_Records shown_
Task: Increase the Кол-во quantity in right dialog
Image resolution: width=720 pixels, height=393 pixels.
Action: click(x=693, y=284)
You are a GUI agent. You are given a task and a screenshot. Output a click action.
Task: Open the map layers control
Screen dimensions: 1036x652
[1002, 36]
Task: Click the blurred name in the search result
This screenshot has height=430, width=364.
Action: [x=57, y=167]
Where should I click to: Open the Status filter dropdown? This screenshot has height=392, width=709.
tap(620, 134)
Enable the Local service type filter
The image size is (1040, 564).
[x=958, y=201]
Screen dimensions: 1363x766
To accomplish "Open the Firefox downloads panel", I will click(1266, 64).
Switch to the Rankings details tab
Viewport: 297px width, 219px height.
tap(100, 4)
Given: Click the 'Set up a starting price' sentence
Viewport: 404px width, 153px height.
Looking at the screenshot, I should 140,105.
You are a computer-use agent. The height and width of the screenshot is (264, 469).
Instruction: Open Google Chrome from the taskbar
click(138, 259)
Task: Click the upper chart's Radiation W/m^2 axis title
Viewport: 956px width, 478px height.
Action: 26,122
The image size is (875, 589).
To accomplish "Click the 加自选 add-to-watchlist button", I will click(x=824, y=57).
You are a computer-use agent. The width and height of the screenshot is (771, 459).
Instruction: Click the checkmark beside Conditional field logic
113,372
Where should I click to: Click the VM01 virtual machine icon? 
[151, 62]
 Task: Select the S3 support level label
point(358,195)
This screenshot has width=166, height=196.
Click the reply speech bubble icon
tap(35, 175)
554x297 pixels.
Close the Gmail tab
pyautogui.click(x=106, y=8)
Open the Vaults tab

_Exercise brief_
Set down exactly the lines from the opening line of the material through the line in which "Task: Click the blurred" occurs, both included, and no other lines.

_Expected answer_
Task: Increase the Кол-во quantity in right dialog
Image resolution: width=720 pixels, height=393 pixels.
Action: click(x=693, y=284)
You are a GUI agent. You are given a task and a screenshot. Output a click action.
Task: Open the map layers control
Screen dimensions: 1036x652
[1002, 36]
Task: Click the blurred name in the search result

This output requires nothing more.